-- paraphrasing here --
"How do we find ways to describe the exact motion of jerking a thumb in some direction or nodding in agreement?"
But we can step back and consider gestures in a wider sense.
The words that describe the movement of body parts depend on:
Whose POV are you in?
What emotion and meaning do the physical movements represent?
What reaction are you trying to call from the reader?
(My first advice is to get hold of some Dorothy Dunnet and watch her characters do gestures and indicate things. She is just so good.)
Now, I have my WIP in front of me -- the Pax Manuscript. Let me look at some of the head/face/hand movements and try to figure out why I did them the way I did.
***
"Something stronger?" Galba nodded toward the upper shelf where a bottle of twenty-year-old brandy inserted itself into a row of books.
****
Simple straightforward nod. You get to do five or six nods in a manuscript. Don't beat yourself up about it.
Not everything has to be fancy.
(Never use nods to tag dialog. You're just wasting one of those five or six nods you're entitled to.)
***
***
Now 'motioned' is about as weak as you can get in the way of description.
Does she raise her hand up over her head and wave it back and forth? Does she make a beckoning with just her fingers?
We don't know.
But we don't have to know.
We can be vague for three reasons.
(a) The purpose and outcome of the gesture are crystal clear and straightforward and have no hidden depths.
The gesture doesn't mean more than 'come here'.
(b) We have a picture of what's going on. We 'see' her dust her hands of breadcrumbs. With that strong visual laid down, we can be vague about the beckoning part that comes next.

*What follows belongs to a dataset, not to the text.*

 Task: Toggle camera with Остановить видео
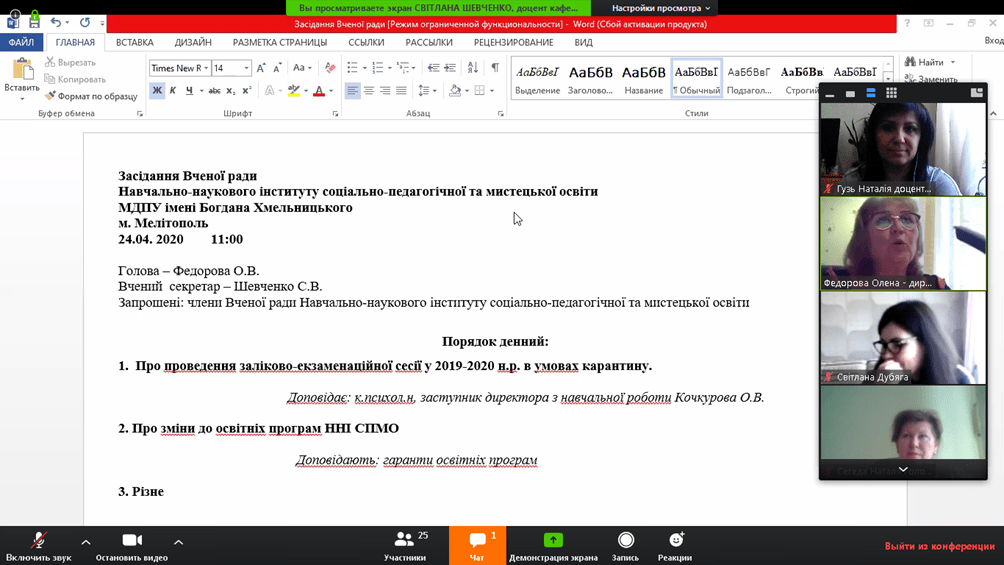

(c) Doesn't matter what the reader imagines that gesture to look like. We don't minutely describe it because it is inherently not important.
All that said, we don't use weak words like 'motioned', 'gestured', 'moved', 'pointed', 'indicated' and so on but two or three times each in any mansucript.
Here's another:
***
He'd left France with various English coins, handy for bribing. He fumbled one loose. Turned out to be a shilling.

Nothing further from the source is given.